Stored items from a collection:
>>>>>

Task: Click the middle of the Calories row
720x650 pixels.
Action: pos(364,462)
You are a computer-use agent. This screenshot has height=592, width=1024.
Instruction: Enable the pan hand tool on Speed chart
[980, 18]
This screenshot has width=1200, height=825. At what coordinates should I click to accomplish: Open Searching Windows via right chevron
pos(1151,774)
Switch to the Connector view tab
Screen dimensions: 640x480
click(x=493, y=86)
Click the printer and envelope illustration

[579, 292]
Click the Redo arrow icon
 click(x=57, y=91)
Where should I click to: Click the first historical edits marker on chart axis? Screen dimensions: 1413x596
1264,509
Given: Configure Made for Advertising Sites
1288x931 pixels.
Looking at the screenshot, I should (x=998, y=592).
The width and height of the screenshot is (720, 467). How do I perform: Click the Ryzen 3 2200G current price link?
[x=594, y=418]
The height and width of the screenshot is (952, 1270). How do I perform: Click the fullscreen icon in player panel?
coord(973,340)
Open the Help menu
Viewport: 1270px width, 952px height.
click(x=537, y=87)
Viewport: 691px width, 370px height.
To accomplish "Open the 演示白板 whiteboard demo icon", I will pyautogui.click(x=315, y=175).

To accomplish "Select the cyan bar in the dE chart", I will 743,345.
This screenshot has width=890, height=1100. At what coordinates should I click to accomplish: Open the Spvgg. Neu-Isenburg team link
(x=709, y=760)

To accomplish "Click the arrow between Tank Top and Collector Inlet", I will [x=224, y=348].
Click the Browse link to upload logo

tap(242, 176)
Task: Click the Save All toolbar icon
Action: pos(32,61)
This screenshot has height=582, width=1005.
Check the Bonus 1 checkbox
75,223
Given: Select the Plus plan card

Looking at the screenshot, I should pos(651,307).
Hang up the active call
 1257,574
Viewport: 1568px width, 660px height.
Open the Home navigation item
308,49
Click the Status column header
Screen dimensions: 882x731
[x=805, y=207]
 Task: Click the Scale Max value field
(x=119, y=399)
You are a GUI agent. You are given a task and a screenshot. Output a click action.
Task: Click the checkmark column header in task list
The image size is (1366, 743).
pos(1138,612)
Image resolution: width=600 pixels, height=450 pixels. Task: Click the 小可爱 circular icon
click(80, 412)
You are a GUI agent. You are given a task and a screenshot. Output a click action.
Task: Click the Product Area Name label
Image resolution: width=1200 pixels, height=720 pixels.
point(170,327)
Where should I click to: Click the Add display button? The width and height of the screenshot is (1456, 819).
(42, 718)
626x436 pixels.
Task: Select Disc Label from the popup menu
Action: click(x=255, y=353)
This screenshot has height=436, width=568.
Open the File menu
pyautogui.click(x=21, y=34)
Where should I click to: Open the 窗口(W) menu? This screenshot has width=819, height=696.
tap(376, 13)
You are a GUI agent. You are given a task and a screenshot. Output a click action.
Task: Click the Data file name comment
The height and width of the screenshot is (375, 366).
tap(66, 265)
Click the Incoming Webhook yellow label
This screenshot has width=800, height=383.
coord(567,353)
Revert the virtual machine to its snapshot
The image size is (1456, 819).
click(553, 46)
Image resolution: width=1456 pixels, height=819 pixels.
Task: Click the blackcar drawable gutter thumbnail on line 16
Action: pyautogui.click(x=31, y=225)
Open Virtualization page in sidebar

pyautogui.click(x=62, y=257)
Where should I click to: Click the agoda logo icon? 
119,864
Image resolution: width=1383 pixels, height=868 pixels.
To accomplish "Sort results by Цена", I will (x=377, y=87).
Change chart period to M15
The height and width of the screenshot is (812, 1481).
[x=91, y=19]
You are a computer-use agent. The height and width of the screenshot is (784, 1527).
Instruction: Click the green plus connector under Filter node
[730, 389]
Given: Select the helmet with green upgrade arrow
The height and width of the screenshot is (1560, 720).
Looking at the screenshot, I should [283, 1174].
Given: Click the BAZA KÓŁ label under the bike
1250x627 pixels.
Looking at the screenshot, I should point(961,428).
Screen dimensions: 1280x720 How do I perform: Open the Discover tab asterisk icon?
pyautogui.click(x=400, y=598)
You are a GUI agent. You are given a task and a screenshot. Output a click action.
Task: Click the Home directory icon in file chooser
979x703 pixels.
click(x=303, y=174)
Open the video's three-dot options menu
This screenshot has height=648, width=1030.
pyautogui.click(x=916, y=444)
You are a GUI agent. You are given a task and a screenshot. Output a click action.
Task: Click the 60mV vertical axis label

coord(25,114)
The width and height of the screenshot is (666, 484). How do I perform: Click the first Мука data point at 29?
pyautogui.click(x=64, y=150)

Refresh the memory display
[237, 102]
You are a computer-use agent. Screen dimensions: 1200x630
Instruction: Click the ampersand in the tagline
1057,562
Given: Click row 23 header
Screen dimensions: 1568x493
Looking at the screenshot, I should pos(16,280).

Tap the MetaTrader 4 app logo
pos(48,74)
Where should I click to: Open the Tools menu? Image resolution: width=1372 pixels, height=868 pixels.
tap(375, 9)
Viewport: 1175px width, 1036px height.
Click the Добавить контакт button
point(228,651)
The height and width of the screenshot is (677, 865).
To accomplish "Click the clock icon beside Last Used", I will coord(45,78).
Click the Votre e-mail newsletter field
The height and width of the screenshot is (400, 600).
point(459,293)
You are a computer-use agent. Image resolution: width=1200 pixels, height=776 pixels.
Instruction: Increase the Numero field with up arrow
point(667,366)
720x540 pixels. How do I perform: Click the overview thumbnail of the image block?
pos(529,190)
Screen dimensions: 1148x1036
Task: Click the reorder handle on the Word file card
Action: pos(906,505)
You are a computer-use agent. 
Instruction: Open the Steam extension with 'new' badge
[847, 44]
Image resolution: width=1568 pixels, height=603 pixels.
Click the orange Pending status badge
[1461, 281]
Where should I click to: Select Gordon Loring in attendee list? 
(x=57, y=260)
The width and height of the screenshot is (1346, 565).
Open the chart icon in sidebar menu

<<<<<

## [PROBLEM DETAILS]
Format the stretch from the line containing "Image resolution: width=1568" through the end of the records as a JSON list of strings, one string per line, skipping blank lines.

## [EXERCISE OUTPUT]
[
  "Image resolution: width=1568 pixels, height=603 pixels.",
  "Click the orange Pending status badge",
  "[1461, 281]",
  "Where should I click to: Select Gordon Loring in attendee list? ",
  "(x=57, y=260)",
  "The width and height of the screenshot is (1346, 565).",
  "Open the chart icon in sidebar menu"
]